The body is still warm – still breathing, indeed – but the historical revisionism has already begun. China Daily reports that Chief Executive Donald Tsang believes he did a wonderful job, and adds that this is surely so, thanks of course to Beijing’s assistance in developing Hong Kong as a Renminbi blah-blah hub. Despite having to abandon his earlier arrangement with a property tycoon’s luxury apartment over the border, Sir Bow-Tie is, I am reliably informed, still determined to retire to Shenzhen, where he can expect this sort of glowing coverage whenever he wants it.

Several years ago, officials in Shenzhen drew a small box on a map of the Western part of their city and proclaimed that it would be an international financial global mega-hub zone. Hong Kong officials, in their usual pathetic desperation to give Mainland counterparts face, traipsed up there to sign meaningless agreements on cooperation and partnership. Then, more recently, Beijing essentially told the uppity Shenzhen cadres that they weren’t going to be getting any special privileges on foreign exchange or tax, so they should just forget the mega-hub zone scheme and go back to churning out fake Hello Kitty phones. And we assumed that was that.

But no. It’s back. We can assume that this has nothing to do with Donald’s imminent relocation to Shenzhen, but quite a lot to do with the arrival in Government House of CY Leung in just over a week. The Qianhai Shenzhen-Hong Kong Modern Service Industry Cooperation Zone has been given some sort of ‘national strategic importance’ classification. Among the ridiculous ideas being spouted by grasping Mainland officials and Hong Kong hangers-on:

  • Individual Mainland investors to be allowed to access Hong Kong securities markets via (of course) Qianhai (the old Tianjin ‘through train’ wall-of-money thing).

## EXTRACTED MATERIAL
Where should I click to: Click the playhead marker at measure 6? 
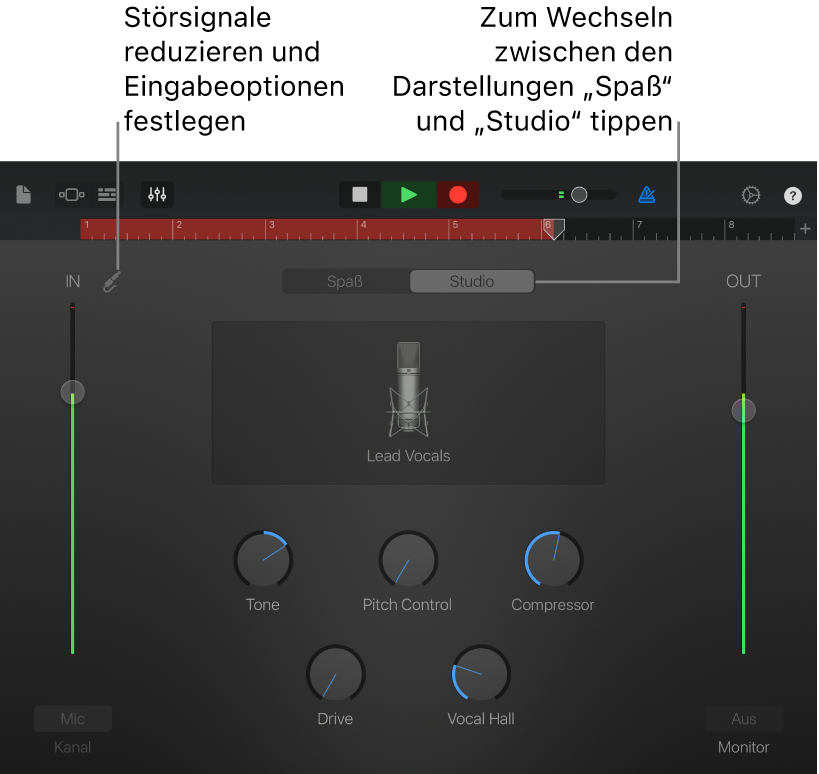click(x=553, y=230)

--

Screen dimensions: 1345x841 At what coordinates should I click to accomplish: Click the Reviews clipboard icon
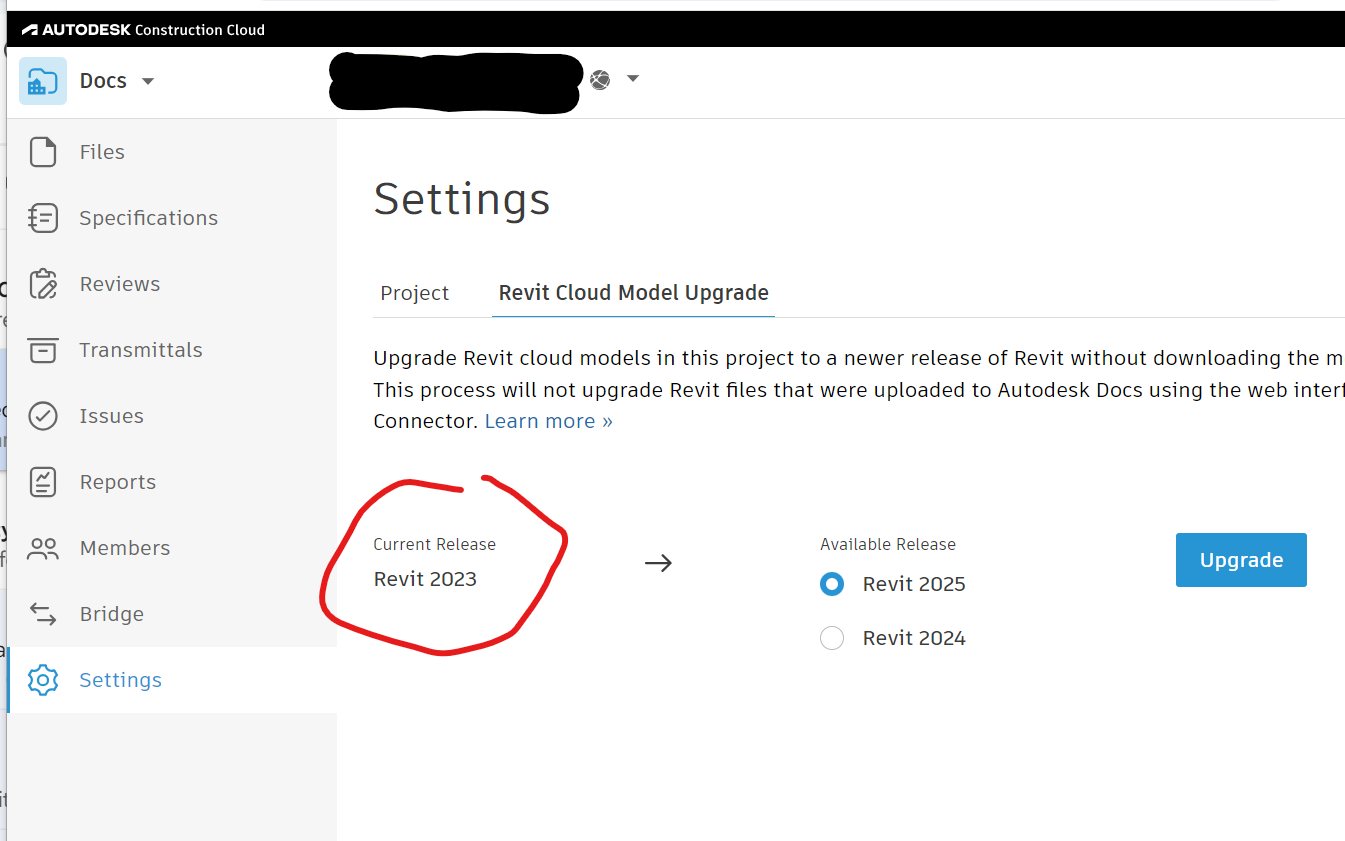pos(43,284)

## REQUIREMENTS
Please transcribe the Qianhai commentary above word for word, starting at "The body is" and ending at "he wants it.".

## THE COMPLETED TASK
The body is still warm – still breathing, indeed – but the historical revisionism has already begun. China Daily reports that Chief Executive Donald Tsang believes he did a wonderful job, and adds that this is surely so, thanks of course to Beijing’s assistance in developing Hong Kong as a Renminbi blah-blah hub. Despite having to abandon his earlier arrangement with a property tycoon’s luxury apartment over the border, Sir Bow-Tie is, I am reliably informed, still determined to retire to Shenzhen, where he can expect this sort of glowing coverage whenever he wants it.